Hamburgs Bildungssenator Ties Rabe (SPD) sagte der Deutschen Presse-Agentur nach dem Treffen im Kanzleramt: "Es war ein erfreulich konstruktives Gespräch über die Grenzen von Bund, Ländern und Parteien hinweg." Sein sächsischer Amtskollege Christian Piwarz (CDU) lobte, dass flächendeckende Schulschließungen wie im März künftig vermieden werden sollen: "Es herrschte Einigkeit darüber, dass Schule und Bildung auch in Zeiten der Corona-Pandemie Priorität genießen. Schulschließungen dürfen nur das allerletzte Mittel sein." Ähnlich äußerte sich SPD-Chefin Esken: "Es haben alle ein Interesse daran, dass es ein verlässliches Bildungsangebot in diesem Schuljahr gibt."
Kritik kam aus der Opposition im Bundestag. "Es hat viel zu lange gedauert, bis die Bundesregierung endlich erkennt, wie wichtig digitales Lernen ist", sagte die stellvertretende Vorsitzende der FDP-Bundestagsfraktion, Katja Suding. "Mit ihren losen Absichtserklärungen ohne konkreten Fahrplan wird die Modernisierung des Bildungssystem weiter ausbleiben."

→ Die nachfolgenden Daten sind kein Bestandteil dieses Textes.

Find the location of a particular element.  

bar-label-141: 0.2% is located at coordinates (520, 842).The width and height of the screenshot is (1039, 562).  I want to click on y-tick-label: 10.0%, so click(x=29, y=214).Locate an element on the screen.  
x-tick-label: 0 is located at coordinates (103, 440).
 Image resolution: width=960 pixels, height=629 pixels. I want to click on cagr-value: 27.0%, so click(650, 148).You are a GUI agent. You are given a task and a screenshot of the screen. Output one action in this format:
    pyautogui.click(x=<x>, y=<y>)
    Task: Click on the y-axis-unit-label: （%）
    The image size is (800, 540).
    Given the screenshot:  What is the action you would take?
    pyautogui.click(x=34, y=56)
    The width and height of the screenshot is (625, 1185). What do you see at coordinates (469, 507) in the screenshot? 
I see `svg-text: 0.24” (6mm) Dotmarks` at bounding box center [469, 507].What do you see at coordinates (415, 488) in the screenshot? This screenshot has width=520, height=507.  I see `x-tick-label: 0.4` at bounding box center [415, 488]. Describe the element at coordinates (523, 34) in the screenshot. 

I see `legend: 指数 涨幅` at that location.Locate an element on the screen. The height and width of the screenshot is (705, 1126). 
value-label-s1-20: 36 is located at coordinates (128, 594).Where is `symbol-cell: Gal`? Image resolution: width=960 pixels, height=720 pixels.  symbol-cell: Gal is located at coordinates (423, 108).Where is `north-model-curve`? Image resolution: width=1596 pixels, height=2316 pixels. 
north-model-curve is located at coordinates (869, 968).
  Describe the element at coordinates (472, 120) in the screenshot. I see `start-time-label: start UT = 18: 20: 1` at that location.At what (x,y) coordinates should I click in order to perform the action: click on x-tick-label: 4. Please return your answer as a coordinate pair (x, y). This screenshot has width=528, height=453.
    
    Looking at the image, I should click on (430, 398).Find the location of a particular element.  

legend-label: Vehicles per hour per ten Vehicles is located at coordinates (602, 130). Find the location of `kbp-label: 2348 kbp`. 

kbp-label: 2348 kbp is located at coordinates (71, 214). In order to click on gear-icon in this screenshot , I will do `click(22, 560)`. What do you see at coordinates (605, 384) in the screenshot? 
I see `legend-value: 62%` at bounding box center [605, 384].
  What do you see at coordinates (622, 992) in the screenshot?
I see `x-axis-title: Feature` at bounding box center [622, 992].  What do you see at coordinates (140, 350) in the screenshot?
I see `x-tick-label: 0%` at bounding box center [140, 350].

Zu Spekulationen lädt der ausgewählte Teilnehmerkreis der informellen Runde ein. Die Einladung wurde bereits vor einigen Wochen verschickt. Drei ihrer Bildungsminister aus den Ländern hatte die SPD für das Treffen ausgewählt, drei die Unionsseite. Eine wichtige CDU-Kultuspolitikerin wie Baden-Württembergs Amtschefin Susanne Eisenmann war dabei gar nicht geladen. Bayerns Kultusminister Michael Piazolo wiederum, der als Freier Wähler aus der Runde heraussticht, kam als siebter Landesminister wohl erst ganz zum Schluss mit in den erlesenen Kreis.